▶ **What you need to do**: Go to the line with "This screenshot has width=600, height=436." in the entries below and write out every line from there through the line with "Open the upper meme panel image", exactly and without pictures.

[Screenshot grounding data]
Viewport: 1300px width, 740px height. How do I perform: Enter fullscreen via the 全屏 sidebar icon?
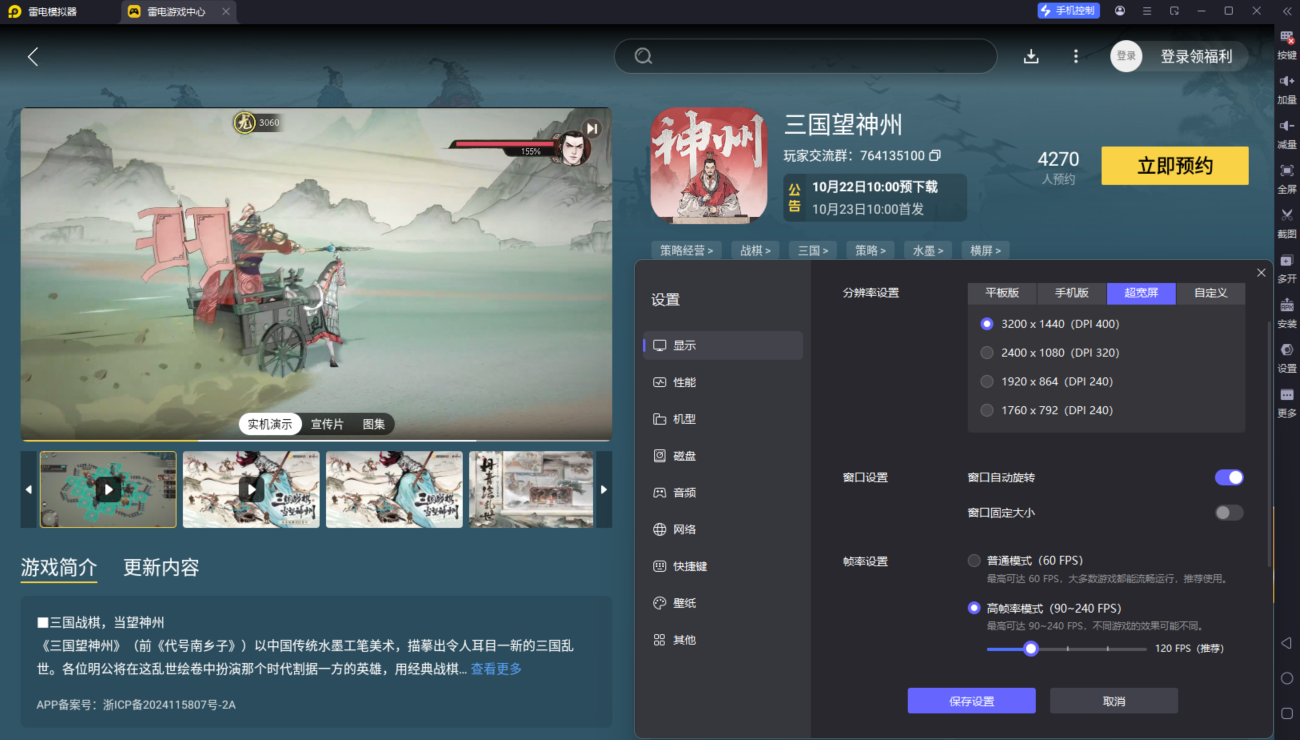[1288, 180]
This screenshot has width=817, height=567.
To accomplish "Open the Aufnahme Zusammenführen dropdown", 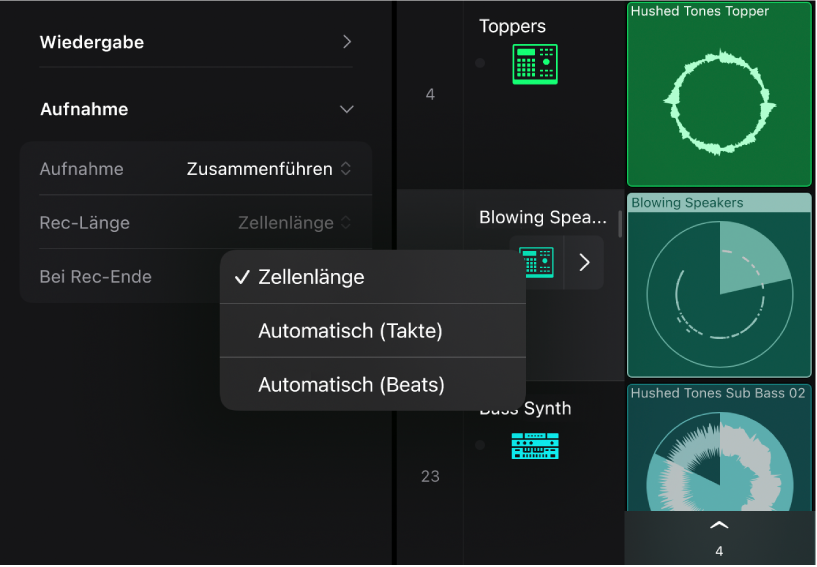I will pyautogui.click(x=269, y=169).
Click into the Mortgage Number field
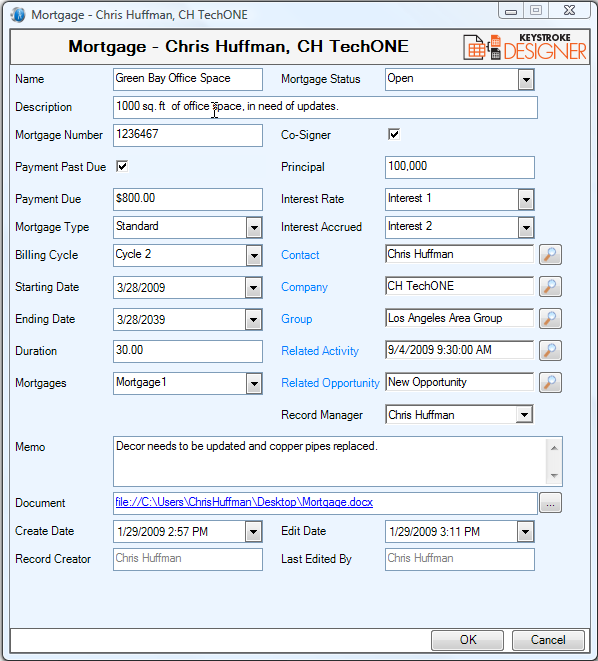The image size is (598, 661). pyautogui.click(x=188, y=135)
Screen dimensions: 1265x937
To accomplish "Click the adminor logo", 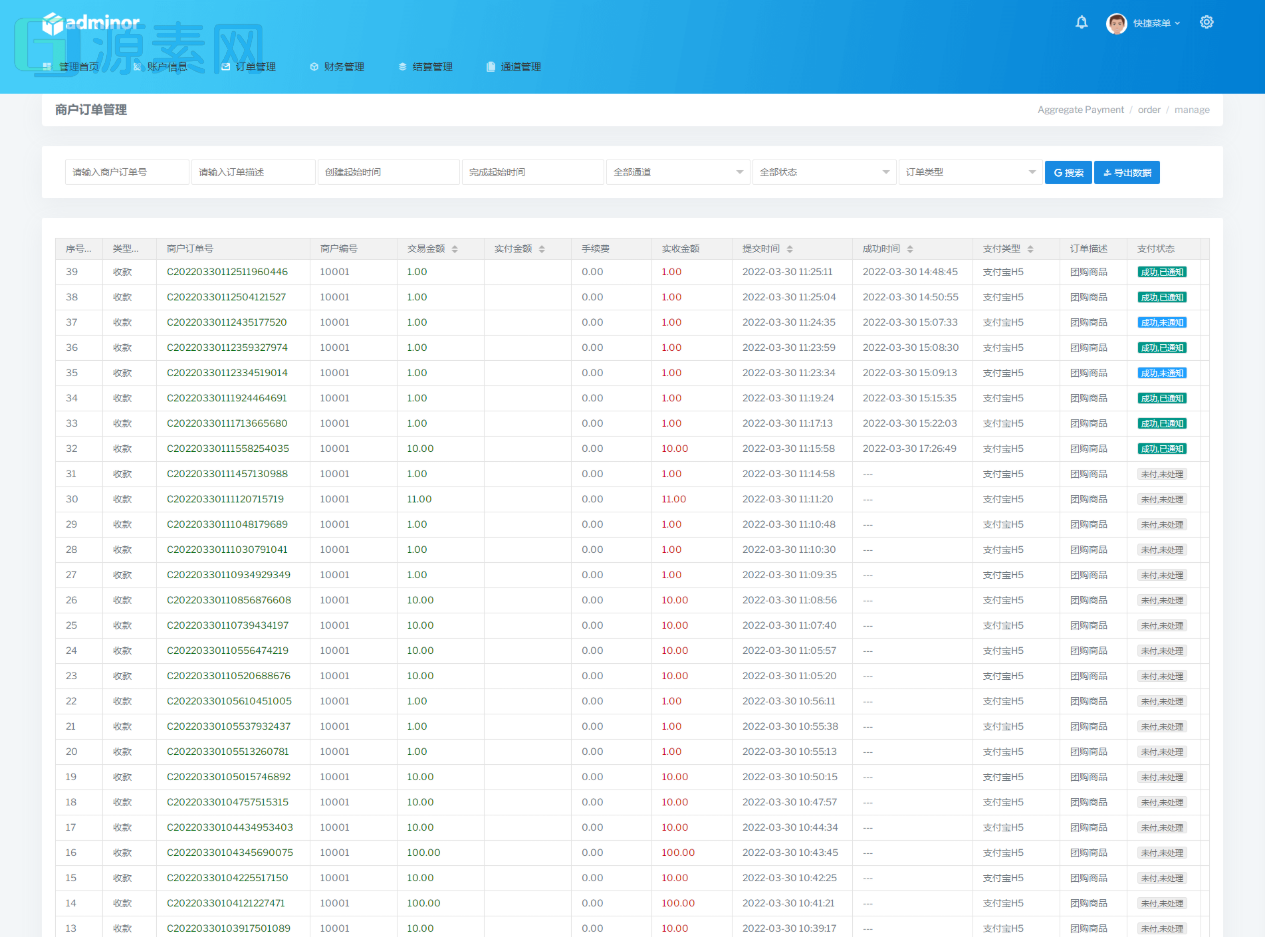I will (x=92, y=23).
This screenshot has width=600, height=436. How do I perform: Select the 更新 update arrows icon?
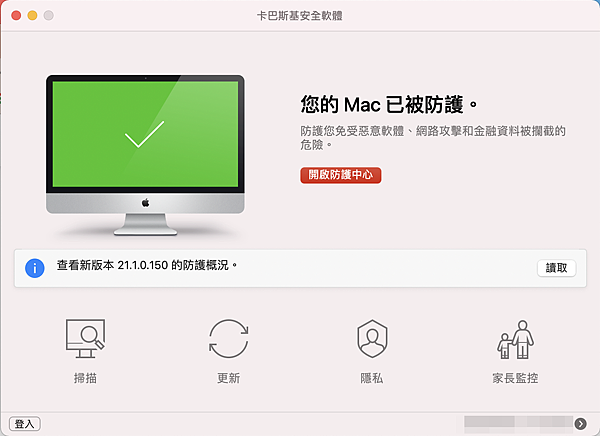228,339
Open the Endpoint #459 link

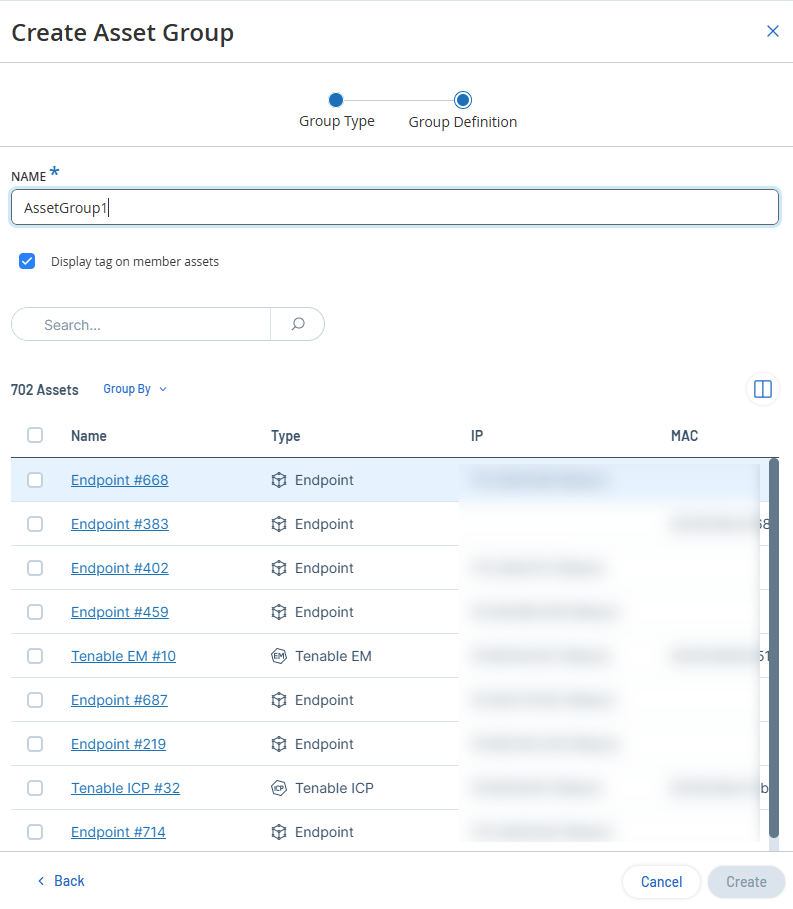pyautogui.click(x=119, y=612)
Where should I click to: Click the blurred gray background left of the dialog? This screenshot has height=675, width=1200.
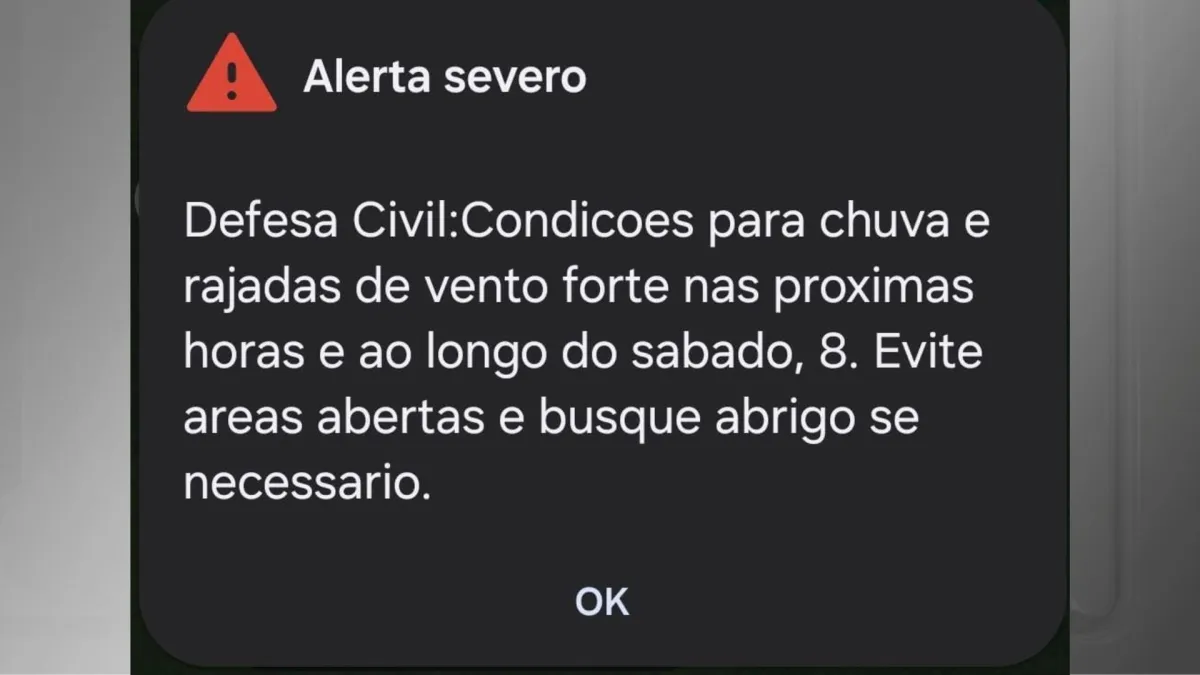click(65, 337)
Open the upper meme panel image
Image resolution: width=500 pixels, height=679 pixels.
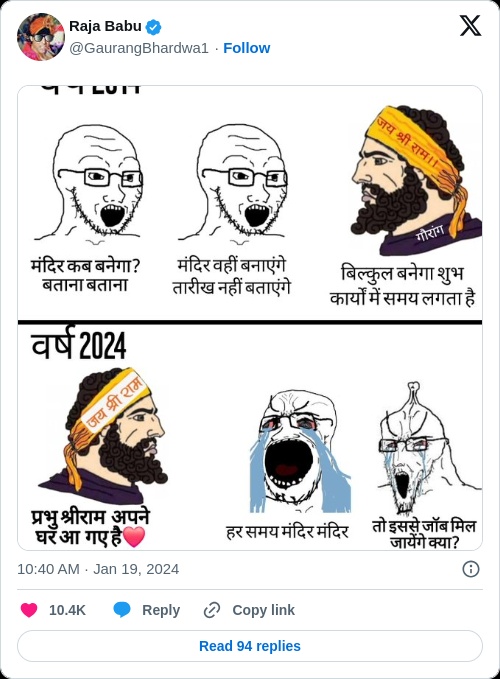(250, 203)
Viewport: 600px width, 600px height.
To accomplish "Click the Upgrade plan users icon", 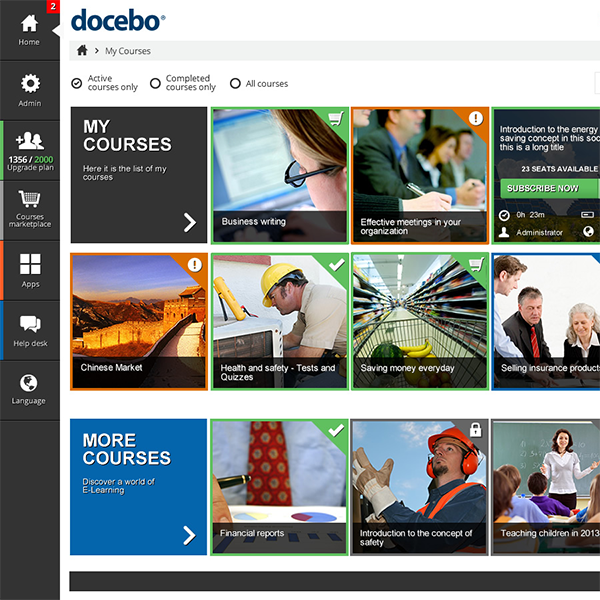I will [30, 141].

▶ **Answer box**:
This screenshot has width=600, height=436. How do I perform: Select the 更新 update arrows icon?
228,339
Open the Endpoint #459 link

pyautogui.click(x=119, y=612)
Where should I click to: Click the blurred gray background left of the dialog? This screenshot has height=675, width=1200.
click(65, 337)
Open the upper meme panel image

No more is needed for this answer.